Terkait langkah-langkah yang dilakukan Muhammadiyah untuk memberikan pendampingan hukum kepada Suratmi, istri Siyono yang tewas setelah ditangkap Detasemen Khusus (Densus) 88 Antiteror karena diduga seorang teroris, Saleh mengatakan bisa ditanyakan langsung kepada pimpinan Muhammadiyah.
Namun, Saleh menduga Muhammadiyah ingin berupaya mengungkap kebenaran yang sesungguhnya di balik kematian Siyono. Tidak ada niat lebih daripada itu, apalagi berpihak kepada teroris.
"Muhammadiyah itu civil society yang tugasnya menjadi penyeimbang kekuasaan. Keterlibatan Muhammadiyah dalam kasus ini sebagai perwujudan pelaksanaan fungsi penyeimbang itu," kata legislator Partai Amanat Nasional (PAN) yang duduk sebagai ketua Komisi VIII DPR itu.

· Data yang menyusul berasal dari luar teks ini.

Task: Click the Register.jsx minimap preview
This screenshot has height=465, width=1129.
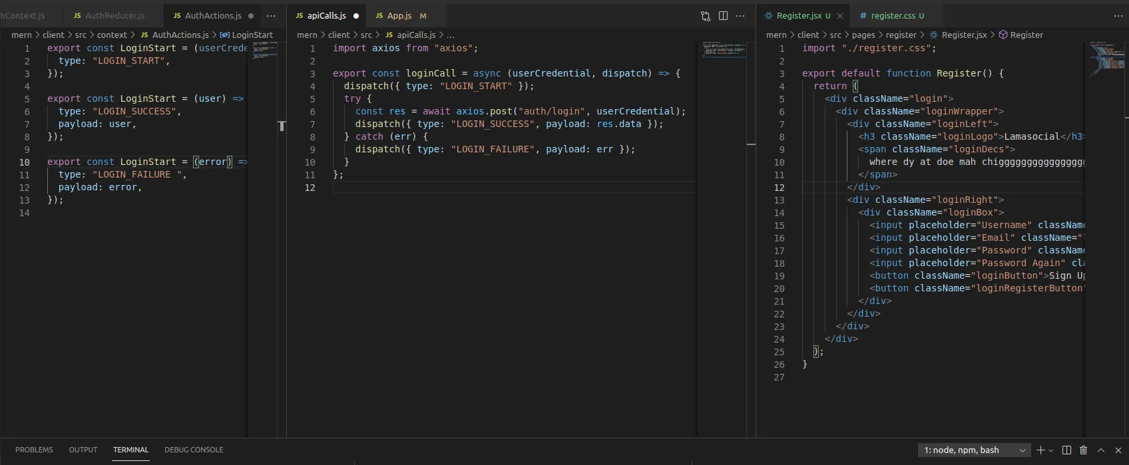Action: point(1106,57)
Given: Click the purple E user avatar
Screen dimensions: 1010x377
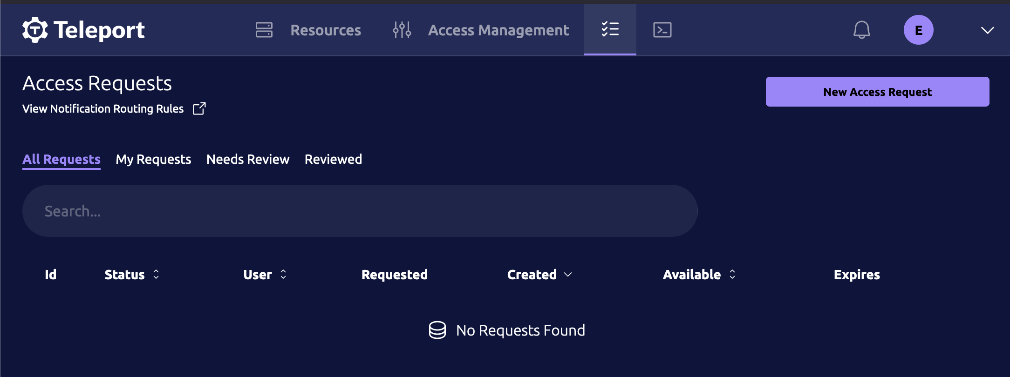Looking at the screenshot, I should coord(918,30).
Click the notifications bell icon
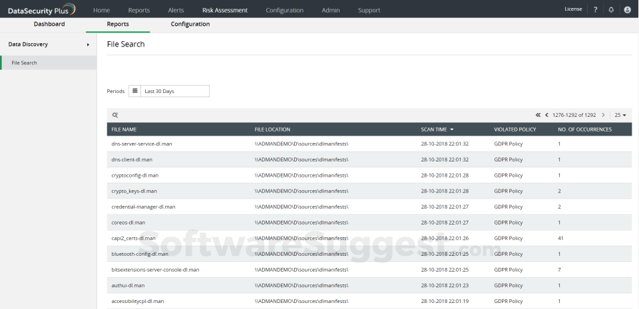The width and height of the screenshot is (639, 309). pos(611,10)
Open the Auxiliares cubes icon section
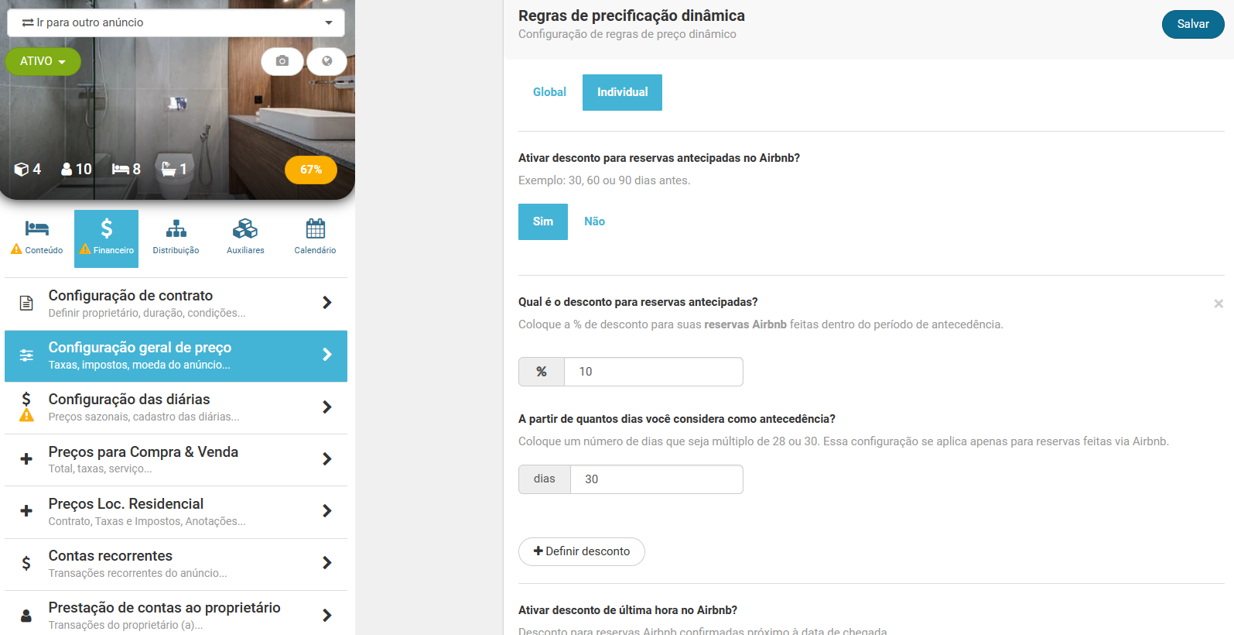 coord(245,238)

Menurut Saleh, Muhammadiyah tidak pernah mencampuri kerja-kerja Densus 88. Termasuk tentang data dan jaringan terorisme. Namun, bila operasi penegakan hukum terhadap warga negara dilakukan dengan cara yang diduga melawan hukum, Muhammadiyah merasa berkepentingan untuk mengetahui. "Itu merupakan bagian dari tugas dakwah yang menjadi bidang utama gerakan Muhammadiyah," ujarnya.
Karena itu, saat istri Siyono datang dan meminta secara langsung pendampingan hukum, Muhammadiyah bersedia dengan harapan bisa menegakkan keadilan dan kebenaran. "Hal itu juga sejalan dengan tuntutan banyak kelompok masyarakat agar kasus ini dibuka seterang-terangnya," katanya.